Kuwait: Zain, Melody, and Hezbollah
Link: Kuwait: Zain, Melody, and Hezbollah
About two or three decades ago states were the only main players in this region, Syria, Egypt, Kuwait, Morocco, Yemen, Qatar, etc, provided almost all the common goods to the Arab population, states built schools, hospitals, power plants, phone lines, telecommunication networks, and operated TV stations. A complex and interfering role that no state should continue to play in this era of globalization and open transnational interactions, in this era states are not expected to provide us with mobile service or musical video clips. And thus we have been witnessing a proliferation of non-state regional actors to fill the vacuum of serving people’s needs, tastes, and feelings. Now you have Zain a multi-national telecommunication corporation providing mobile service in twenty-two countries in the Middle East and Africa, and you have Melody, which is, sadly, defining the musical taste of Arab teenagers. This is just fine and even healthy developments in our region, the problem though that states are also losing their exclusive rights of providing security for their people against external threats and giving them a sense of confidence and pride in the face of their enemies and supposed enemies, just like Zain and Melody have come to fill the telecommunication and musical vacuum, Al-Qaeda and Hezbollah are attempting to fill the security-against-external threats vacuum and give people of the region that sense of confidence and pride in the face of their enemies, and supposed enemies.
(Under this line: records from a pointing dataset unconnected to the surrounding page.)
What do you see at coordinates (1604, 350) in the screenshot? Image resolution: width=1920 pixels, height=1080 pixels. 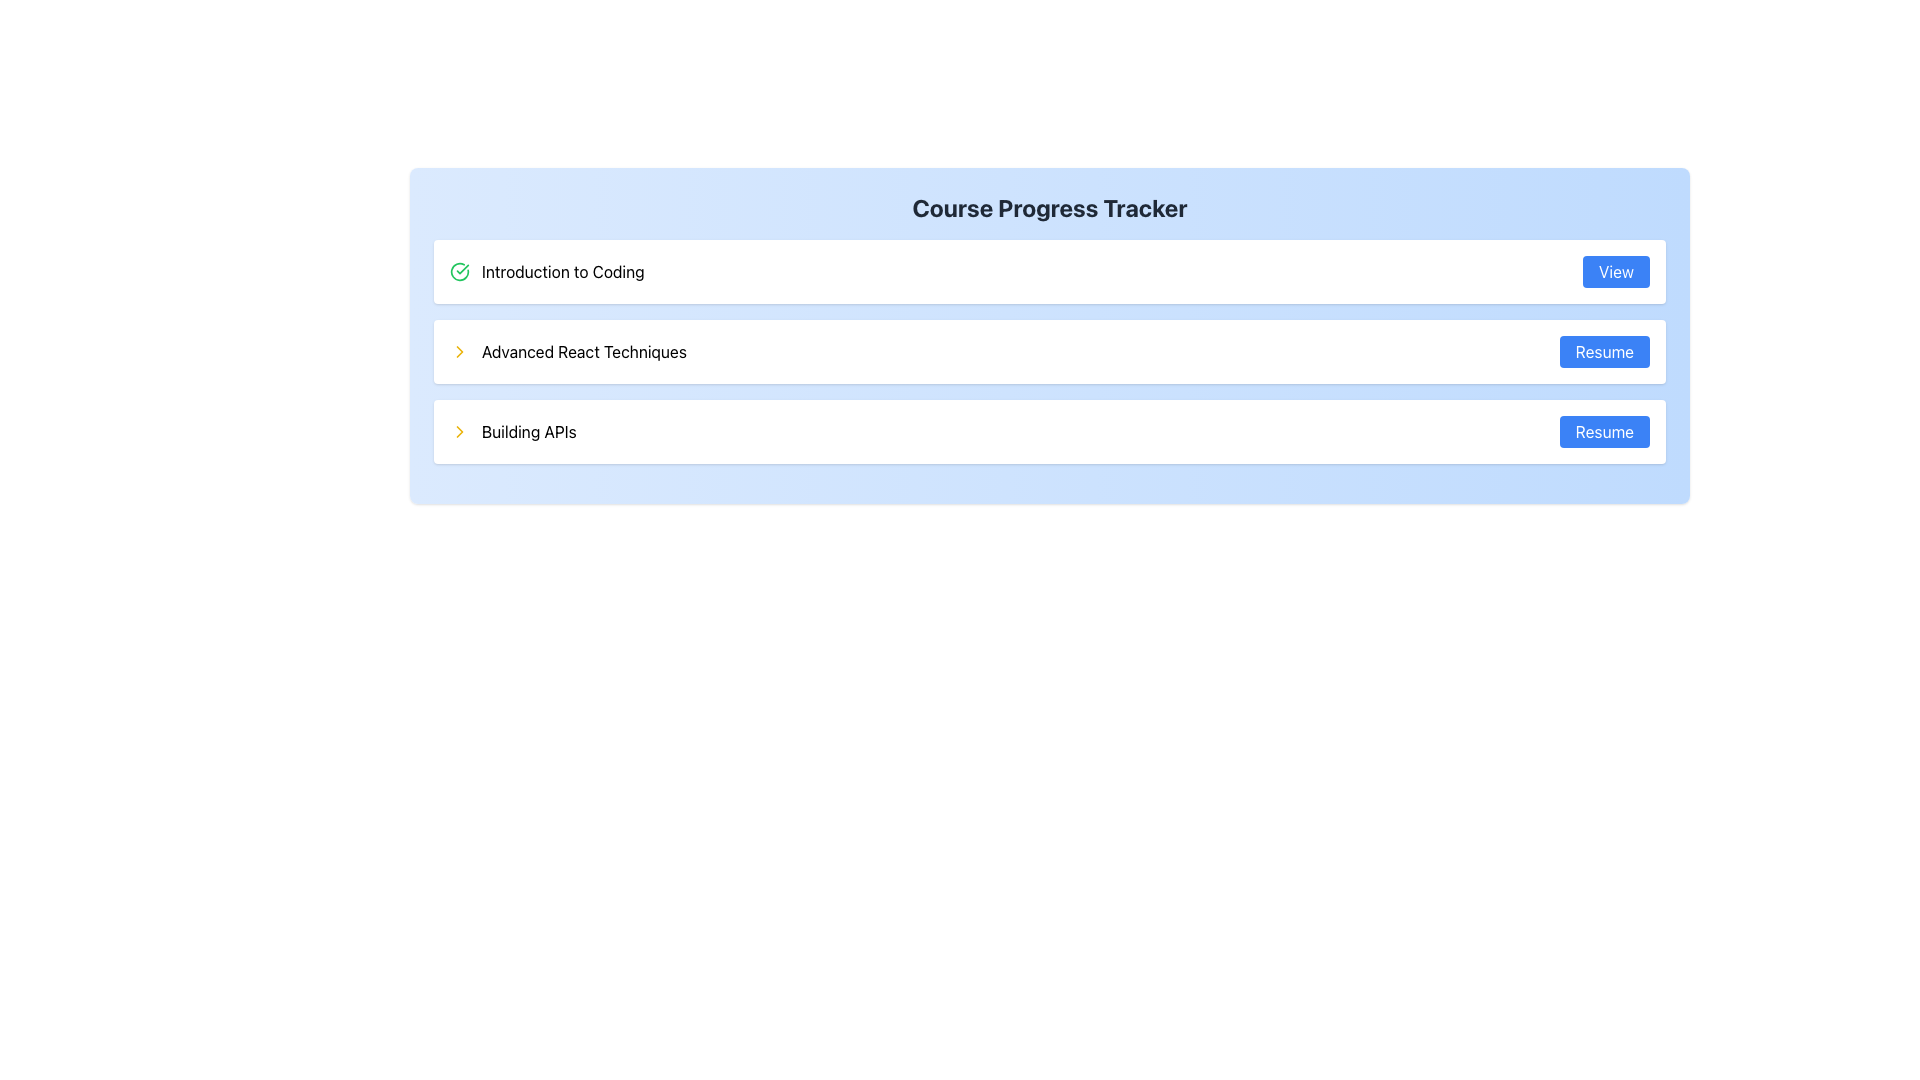 I see `the 'Resume' button with a blue background located in the 'Advanced React Techniques' section, positioned to the far right of the second row` at bounding box center [1604, 350].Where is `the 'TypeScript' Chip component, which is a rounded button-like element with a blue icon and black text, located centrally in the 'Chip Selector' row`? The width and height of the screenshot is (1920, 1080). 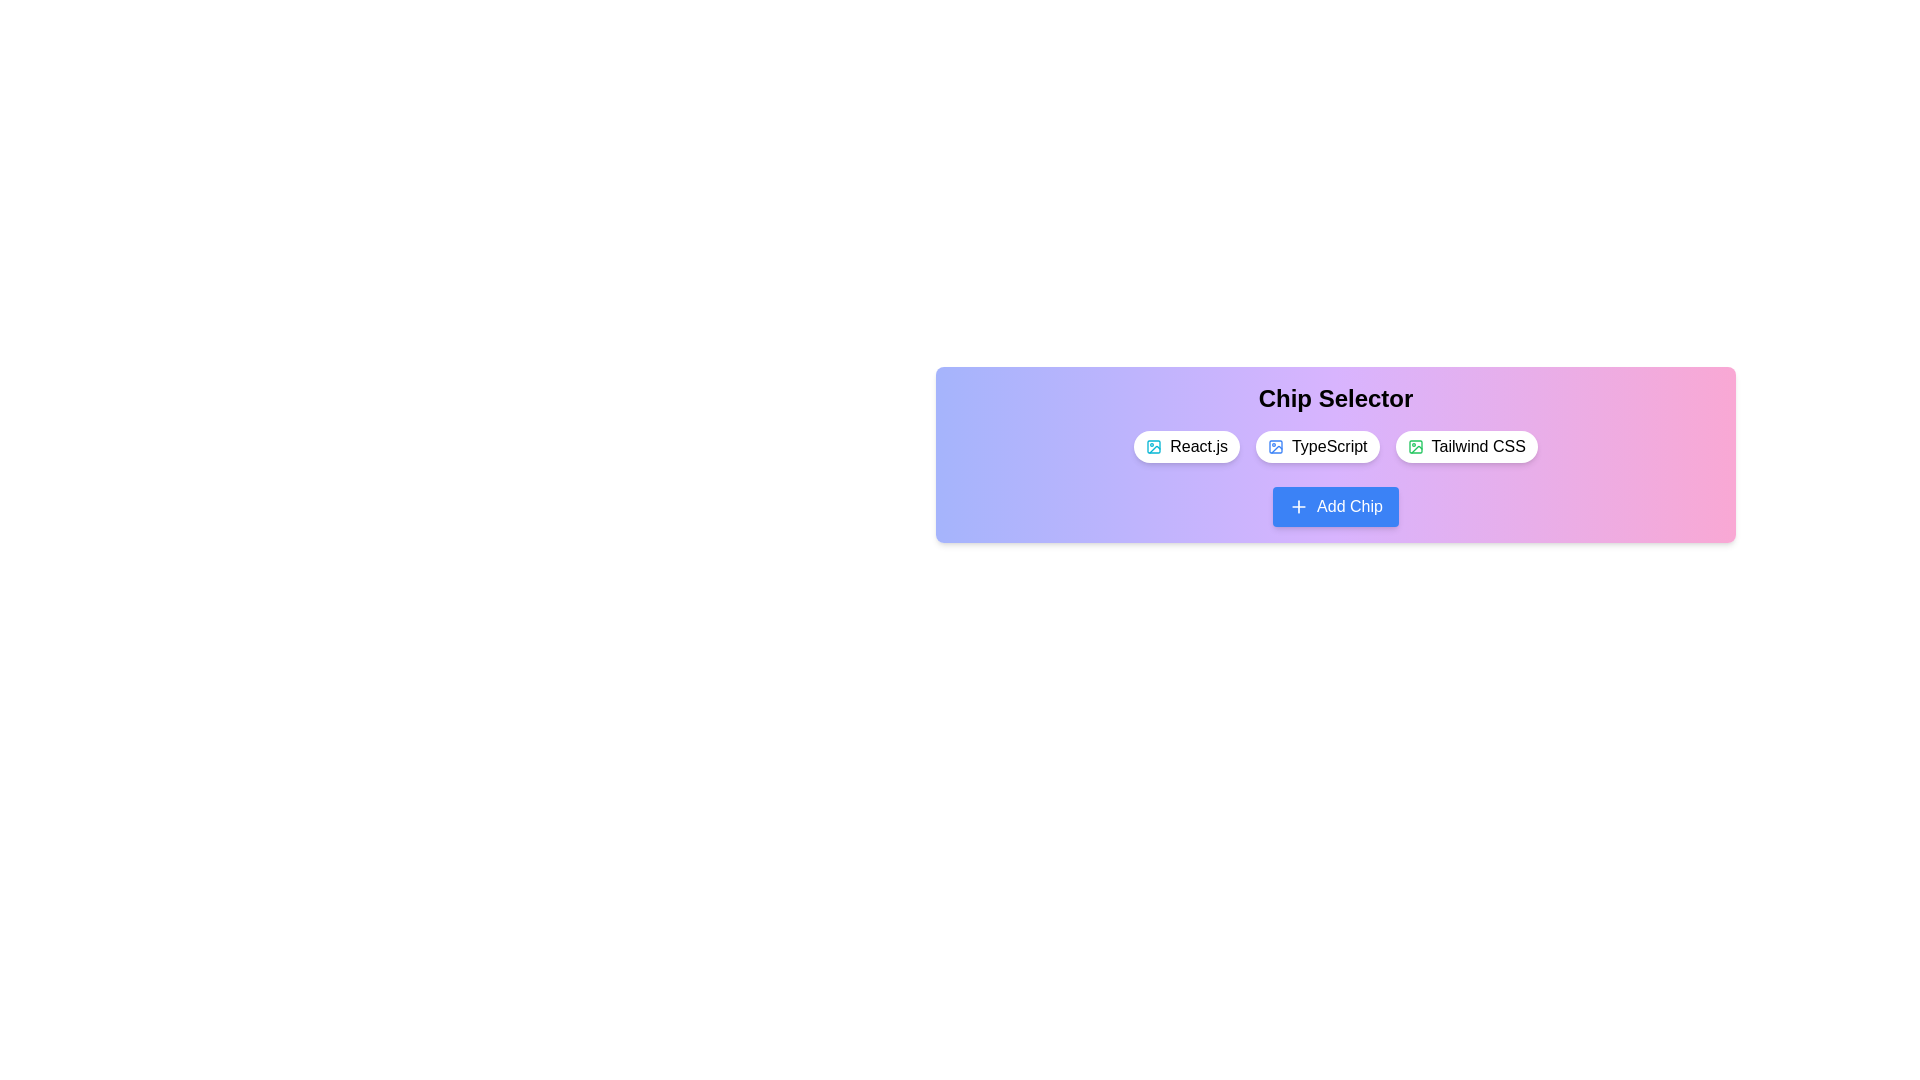
the 'TypeScript' Chip component, which is a rounded button-like element with a blue icon and black text, located centrally in the 'Chip Selector' row is located at coordinates (1317, 446).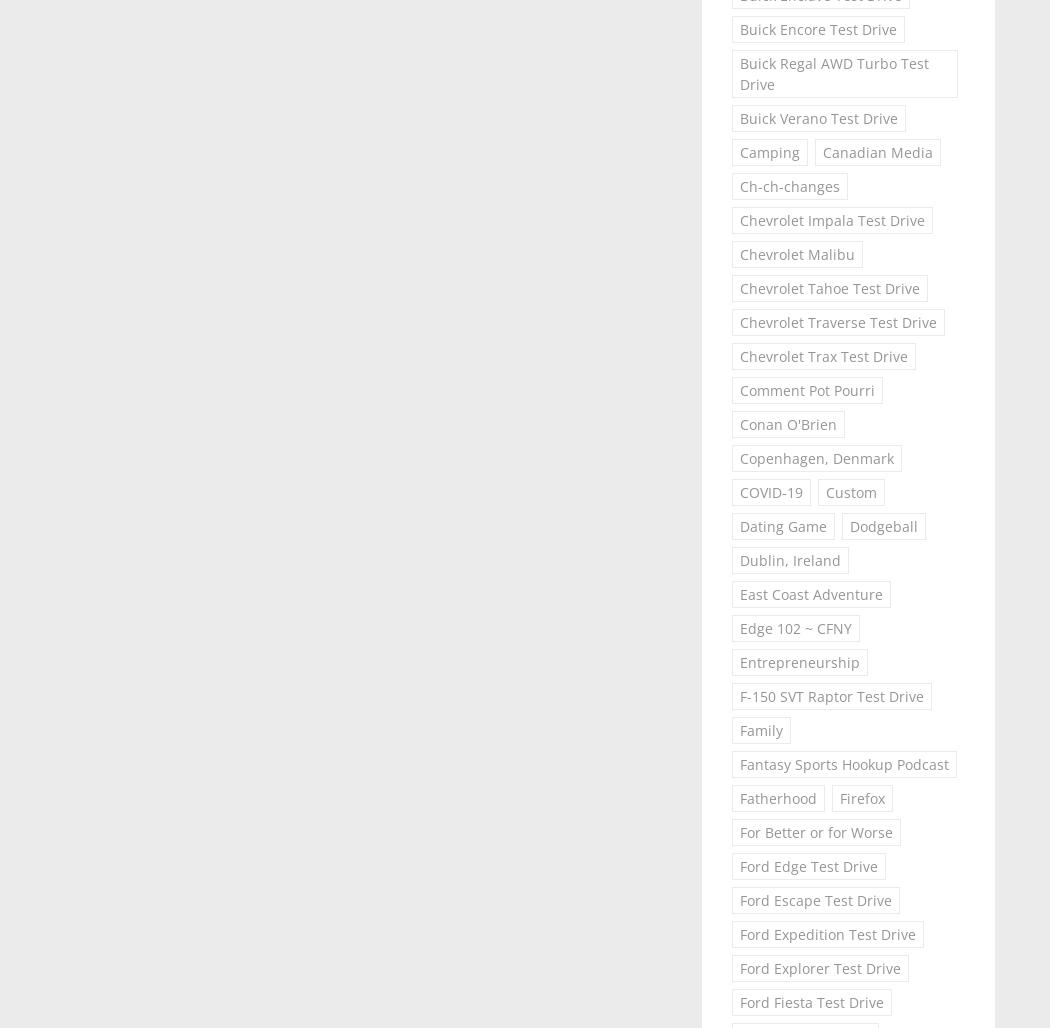  I want to click on 'Buick Encore Test Drive', so click(816, 29).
The legitimacy of the state among Arabs is far from divine, if states do not provide them with what they want, Arabs are ready to listen to anyone, a religious leader, a tribal Sheikh, an army officer, or a leader of a militant group. Now, Nasrallah promises Muslims all over the world pride through humiliating Israel, something he did before and something that no Arab state or collection of Arab states can do, on the other hand you have Al-Hariri with gel on his hair and nice suit talking about the legitimacy of the state and its institutions…
Just go to the long lines in Cairo where people are fighting over bread and try to speak ill of Nasrallah or good of Al-Hariri and tell me what happens, actually you won’t be able to tell me anything because chances are that they will beat the hell out of you till you pass out!! Those people fighting over bread know, on some level, that Israel can kick their butt anytime it pleases, they are angry, humiliated and exhausted, and the loud, threatening, and angry voice of Nasrallah comforts them. Especially after they learned that their state has just commenced a gas pipe-line between Egypt and Israel. You might ask what do Egyptians have to do with Nasrallah and his standoff with Al-Hariri, well just like Zain and Melody are regional, Hezbollah is regional too, the confidence and pride it promises is to the whole of the Muslim world, and in return it draws support from many Muslim countries. Now how do we escape this trend of the proliferation of gangs and militant groups fighting in our name? First, Arab states should show just a hint of resistance, nobody is asking them to rage a war on Israel tomorrow, but for today, maybe there is no need for that pipeline or Free Trade Agreement with Israel, second, Arabs and Muslims, need to understand that gangs cannot give and sustain a feeling of confidence and pride to a whole nation, no number of criminals can give you such feelings, resistance is about honor, and gangs who turn on their people and their capital have no honor. Arabs and Muslims also need to understand that we do not have to love everything and everyone Israel hates, Israelis do not eat pigs, do we have to eat pigs?!!